◆ **What is being asked**:
Quote exactly the lines spanning from the top of the data below to the line that contains "This screenshot has height=677, width=1541.", including both.

◆ **Source records**:
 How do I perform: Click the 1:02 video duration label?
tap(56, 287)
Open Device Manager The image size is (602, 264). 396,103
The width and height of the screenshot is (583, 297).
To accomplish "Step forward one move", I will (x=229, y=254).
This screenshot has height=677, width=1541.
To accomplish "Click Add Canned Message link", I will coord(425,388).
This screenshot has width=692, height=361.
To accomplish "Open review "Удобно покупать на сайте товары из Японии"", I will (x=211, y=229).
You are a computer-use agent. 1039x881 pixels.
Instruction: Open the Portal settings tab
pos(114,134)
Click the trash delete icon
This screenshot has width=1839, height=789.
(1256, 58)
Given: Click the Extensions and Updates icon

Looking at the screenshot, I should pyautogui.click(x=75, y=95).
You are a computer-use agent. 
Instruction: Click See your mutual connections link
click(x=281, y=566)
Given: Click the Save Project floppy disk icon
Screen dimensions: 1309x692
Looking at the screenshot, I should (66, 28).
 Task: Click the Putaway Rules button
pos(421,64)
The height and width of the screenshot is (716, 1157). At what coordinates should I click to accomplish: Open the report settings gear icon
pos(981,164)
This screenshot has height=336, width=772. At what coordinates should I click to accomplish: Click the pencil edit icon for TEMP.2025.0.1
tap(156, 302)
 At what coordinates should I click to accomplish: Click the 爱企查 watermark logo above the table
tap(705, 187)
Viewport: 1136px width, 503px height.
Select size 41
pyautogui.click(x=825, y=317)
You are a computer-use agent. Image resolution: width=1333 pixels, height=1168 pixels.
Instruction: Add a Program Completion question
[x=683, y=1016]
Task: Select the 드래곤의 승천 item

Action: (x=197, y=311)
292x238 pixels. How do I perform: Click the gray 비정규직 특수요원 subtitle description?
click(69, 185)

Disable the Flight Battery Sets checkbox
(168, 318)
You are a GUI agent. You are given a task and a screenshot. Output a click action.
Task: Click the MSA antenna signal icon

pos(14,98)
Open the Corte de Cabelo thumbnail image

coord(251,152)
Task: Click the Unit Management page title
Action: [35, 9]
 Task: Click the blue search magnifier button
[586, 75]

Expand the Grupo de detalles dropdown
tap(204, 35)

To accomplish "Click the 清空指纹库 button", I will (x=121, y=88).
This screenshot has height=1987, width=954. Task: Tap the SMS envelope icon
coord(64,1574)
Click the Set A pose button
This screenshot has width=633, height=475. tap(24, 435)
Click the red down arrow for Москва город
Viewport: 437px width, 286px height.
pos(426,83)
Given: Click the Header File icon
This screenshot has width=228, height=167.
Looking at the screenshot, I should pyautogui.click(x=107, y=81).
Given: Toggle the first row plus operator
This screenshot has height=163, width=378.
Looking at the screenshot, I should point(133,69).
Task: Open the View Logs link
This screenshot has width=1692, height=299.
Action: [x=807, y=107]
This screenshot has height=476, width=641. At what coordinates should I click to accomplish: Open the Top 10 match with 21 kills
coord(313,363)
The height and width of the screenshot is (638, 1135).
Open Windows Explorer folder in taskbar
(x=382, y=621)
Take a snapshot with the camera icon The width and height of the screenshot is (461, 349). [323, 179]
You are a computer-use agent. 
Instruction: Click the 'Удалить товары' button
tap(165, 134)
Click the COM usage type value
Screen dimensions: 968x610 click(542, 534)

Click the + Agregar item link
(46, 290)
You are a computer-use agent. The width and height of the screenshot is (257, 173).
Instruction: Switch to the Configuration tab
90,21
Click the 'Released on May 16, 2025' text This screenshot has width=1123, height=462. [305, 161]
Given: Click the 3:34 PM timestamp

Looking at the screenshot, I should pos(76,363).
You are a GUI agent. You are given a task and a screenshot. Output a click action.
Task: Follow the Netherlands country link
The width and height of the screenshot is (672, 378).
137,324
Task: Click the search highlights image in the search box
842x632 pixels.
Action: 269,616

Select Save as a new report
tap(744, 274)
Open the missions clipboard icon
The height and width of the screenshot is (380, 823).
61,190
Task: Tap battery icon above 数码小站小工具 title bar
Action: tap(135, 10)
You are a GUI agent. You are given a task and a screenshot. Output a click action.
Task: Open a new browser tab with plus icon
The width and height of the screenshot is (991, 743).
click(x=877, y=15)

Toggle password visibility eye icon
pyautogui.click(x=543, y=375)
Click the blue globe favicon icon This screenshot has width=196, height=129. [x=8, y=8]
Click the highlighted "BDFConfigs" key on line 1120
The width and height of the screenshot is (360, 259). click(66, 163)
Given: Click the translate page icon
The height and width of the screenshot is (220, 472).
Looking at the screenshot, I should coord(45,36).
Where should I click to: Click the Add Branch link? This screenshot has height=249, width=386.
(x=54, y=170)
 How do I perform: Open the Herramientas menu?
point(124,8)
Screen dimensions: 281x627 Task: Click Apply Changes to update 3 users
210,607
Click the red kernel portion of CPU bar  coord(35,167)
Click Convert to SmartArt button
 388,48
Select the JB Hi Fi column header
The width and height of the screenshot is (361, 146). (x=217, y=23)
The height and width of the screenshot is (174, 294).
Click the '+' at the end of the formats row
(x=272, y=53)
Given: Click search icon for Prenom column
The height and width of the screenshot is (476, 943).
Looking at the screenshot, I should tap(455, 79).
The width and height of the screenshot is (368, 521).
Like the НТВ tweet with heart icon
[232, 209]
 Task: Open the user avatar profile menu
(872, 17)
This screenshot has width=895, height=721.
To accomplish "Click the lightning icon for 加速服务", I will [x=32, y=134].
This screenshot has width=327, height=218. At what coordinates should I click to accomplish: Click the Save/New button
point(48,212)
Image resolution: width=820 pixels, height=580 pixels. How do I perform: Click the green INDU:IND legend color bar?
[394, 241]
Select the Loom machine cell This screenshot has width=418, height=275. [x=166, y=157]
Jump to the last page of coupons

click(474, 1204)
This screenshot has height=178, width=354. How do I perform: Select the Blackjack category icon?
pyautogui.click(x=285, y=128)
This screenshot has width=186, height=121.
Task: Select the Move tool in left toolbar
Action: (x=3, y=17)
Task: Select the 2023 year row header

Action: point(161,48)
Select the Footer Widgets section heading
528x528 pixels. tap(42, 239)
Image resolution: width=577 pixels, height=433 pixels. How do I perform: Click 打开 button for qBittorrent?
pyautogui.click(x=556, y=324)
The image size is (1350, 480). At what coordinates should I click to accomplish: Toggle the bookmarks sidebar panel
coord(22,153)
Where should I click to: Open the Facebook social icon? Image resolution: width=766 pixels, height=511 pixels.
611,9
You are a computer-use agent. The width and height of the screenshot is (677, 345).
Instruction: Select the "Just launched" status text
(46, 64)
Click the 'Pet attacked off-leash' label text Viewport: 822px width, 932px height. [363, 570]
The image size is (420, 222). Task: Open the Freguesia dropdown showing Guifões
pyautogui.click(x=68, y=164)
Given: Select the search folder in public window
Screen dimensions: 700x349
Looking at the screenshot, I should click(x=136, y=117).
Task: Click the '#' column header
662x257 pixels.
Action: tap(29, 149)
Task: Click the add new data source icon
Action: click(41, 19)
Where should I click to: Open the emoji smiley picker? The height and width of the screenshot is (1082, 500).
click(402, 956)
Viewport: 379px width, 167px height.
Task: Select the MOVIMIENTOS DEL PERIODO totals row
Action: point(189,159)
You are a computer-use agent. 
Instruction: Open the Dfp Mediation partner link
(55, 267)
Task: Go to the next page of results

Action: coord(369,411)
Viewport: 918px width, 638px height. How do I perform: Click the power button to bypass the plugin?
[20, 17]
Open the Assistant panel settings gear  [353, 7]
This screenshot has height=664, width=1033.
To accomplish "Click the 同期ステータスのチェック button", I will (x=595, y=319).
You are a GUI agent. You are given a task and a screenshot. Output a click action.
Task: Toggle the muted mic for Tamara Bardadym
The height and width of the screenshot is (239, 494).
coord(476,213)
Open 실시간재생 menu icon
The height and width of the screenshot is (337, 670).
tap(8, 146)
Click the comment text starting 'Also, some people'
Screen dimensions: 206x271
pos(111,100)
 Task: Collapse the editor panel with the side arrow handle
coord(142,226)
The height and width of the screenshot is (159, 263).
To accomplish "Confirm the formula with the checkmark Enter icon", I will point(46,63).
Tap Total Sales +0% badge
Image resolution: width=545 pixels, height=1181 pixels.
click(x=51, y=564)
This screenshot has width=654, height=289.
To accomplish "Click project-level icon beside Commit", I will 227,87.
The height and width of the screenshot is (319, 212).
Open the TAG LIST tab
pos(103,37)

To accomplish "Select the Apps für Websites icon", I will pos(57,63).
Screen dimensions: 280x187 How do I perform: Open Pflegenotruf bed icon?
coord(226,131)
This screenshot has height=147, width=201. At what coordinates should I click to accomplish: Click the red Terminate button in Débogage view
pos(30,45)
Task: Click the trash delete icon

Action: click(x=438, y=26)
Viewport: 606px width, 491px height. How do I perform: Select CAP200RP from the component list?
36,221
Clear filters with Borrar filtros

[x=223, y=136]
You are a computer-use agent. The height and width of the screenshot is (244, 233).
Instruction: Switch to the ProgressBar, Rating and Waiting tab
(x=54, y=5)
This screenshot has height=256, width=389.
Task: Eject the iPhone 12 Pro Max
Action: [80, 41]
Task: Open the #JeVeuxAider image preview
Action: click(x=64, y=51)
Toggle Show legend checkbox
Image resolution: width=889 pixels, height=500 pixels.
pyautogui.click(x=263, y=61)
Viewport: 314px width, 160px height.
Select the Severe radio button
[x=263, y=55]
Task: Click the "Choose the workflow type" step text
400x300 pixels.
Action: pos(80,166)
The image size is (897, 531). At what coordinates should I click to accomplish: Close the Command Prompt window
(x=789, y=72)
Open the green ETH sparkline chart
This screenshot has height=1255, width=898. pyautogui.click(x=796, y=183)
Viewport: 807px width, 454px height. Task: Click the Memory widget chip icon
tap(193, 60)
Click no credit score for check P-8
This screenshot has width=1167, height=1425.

◆ **Answer to this task**:
 How do I perform: Click the 1:02 video duration label?
tap(56, 287)
Open Device Manager The image size is (602, 264). 396,103
The width and height of the screenshot is (583, 297).
To accomplish "Step forward one move", I will (x=229, y=254).
This screenshot has height=677, width=1541.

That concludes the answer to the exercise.